Бабушке волей-неволей пришлось намекнуть на господский магазей. У дедушки Ильи загорелись глаза.
– - Ну, вот это дело ясное! -- воскликнул он. -- Это теперь понятно…
После этого он глубоко вздохнул, впал в печальный тон и продолжал:
– - Нет у нас на белом свете ни одного дела, чтобы люди до него правдой дошли. Не туда, видно, дорога идет. К кому ни приглядись, кто отменно от других живет, кого ни колупни, кто если и выделился из других, то, верно, штуку какую-нибудь устроил, чужбинки захватил. И это везде так, по всей святорусской земле. Нагляделся я, милая невестка, много на своем веку, и что я ни видал, и что ни слыхал, если хорошенько разобрать умному человеку, -- одни слезы. Нет ходу правде святой, нет привету чести и совести, -- не ко двору они ни у вышних, ни у нижних. Кто нахален да смел, тот все и съел, а правильный человек хоть живой в гроб ложись, никто для тебя и пальцем не шевельнет, вот, ей-богу, правда!
Стало это мне открываться еще в молодости моей, с тех пор, как я барский приказ не исполнил. Из-за чего я не исполнил?.. Свою мужицкую кровь пожалел; а эта же мужицкая кровь по барскому приказу так мне руки скрутила, что я думал, и лопатки-то в спине не уцелеют… Словно я их обидел-то… И потом, на службе-то, что я перевидел!.. Эх, и вспоминать-то не хочется!.. Как забрили меня тогда, определили и полк и погнали меня в город Обоянь: там в то время наш полк стоял.

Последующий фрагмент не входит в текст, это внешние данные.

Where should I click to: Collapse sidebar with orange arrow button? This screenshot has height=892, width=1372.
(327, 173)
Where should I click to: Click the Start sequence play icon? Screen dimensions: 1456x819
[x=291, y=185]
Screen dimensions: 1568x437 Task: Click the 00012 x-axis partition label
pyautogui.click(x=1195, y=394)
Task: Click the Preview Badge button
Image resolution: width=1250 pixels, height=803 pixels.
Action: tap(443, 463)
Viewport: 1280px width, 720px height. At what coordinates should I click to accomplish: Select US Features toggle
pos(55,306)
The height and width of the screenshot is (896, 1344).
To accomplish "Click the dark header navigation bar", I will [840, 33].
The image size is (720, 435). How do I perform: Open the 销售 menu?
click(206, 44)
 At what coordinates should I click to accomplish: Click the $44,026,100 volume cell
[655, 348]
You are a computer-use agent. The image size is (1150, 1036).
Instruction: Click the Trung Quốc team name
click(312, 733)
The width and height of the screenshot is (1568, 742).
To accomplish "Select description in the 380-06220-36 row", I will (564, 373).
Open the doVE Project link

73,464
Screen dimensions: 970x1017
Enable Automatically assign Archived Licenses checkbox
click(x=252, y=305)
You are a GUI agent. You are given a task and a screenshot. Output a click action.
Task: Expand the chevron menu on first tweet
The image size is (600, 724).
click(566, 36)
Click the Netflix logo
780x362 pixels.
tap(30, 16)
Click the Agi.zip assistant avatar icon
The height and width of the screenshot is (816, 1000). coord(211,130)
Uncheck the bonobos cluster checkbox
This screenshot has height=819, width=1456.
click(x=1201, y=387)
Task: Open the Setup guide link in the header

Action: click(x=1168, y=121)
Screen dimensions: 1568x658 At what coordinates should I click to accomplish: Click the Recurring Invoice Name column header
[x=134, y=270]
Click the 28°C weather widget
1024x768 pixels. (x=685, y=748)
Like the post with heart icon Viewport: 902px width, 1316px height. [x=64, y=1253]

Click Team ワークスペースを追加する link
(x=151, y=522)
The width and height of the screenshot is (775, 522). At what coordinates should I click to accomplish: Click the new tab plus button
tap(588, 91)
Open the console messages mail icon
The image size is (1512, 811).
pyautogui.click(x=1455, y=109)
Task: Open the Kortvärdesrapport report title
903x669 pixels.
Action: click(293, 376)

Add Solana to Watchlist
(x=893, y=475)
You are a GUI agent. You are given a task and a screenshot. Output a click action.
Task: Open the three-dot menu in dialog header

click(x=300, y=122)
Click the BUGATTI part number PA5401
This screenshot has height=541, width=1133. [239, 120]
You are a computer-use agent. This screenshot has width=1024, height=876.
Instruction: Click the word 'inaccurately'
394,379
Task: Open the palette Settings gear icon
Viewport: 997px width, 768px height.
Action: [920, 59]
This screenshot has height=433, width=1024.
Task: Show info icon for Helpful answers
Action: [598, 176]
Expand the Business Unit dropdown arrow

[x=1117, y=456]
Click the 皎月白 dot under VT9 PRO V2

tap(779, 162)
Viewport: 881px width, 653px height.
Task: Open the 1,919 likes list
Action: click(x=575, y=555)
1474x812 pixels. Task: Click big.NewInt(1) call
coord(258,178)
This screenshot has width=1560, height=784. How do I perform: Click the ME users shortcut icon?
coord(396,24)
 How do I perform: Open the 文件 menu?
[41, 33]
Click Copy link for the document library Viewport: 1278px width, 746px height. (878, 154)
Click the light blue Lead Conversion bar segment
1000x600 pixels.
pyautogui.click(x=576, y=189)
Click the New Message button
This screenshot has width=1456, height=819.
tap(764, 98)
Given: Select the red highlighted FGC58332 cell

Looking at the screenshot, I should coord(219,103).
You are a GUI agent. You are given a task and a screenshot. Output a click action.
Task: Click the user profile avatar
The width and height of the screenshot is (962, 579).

Стояли солдаты по деревням, и так-то плохо держали солдат. Амуницию дают кой-какую, провианту мало. Назначили меня рекрутом, а к рекруту приставили дядьку, а всякий дядька только тем друг перед дружкой выхваляется, кто кого собачей. Ты ему подвластен, он и рад этому и норовит над тобой помытариться. Господа бывают подлецы, а свой брат, как повыше поднялся, норовит подлей подлеца быть. Ты у него, бывало, пикнуть не смеешь, даром, что ты знаешь и понимаешь-то, может, больше его. Перво-наперво амуницию ему вычисть, а, бывало, какая амуниция-то: ремни на тесак и у ранцев белые, их нужно мелом натирать, потом ружье, кивер, пуговицы. Сапоги в обтяжку, ученье долгое, сам-то себя едва уходишь, а тут еще дядька! Малость чего не потрафишь, он тебя в зубы, взводный в зубы, фитьфебель в зубы. Искры из глаз сыплются, а роптать не смей. А тут еще грабеж провианту: по третьей части до тебя не доходит, через сколько рук-то они проходят и все прилипает. Дойдет до тебя так-то, а ты и не знаешь: есть ли его или воробьям скормить?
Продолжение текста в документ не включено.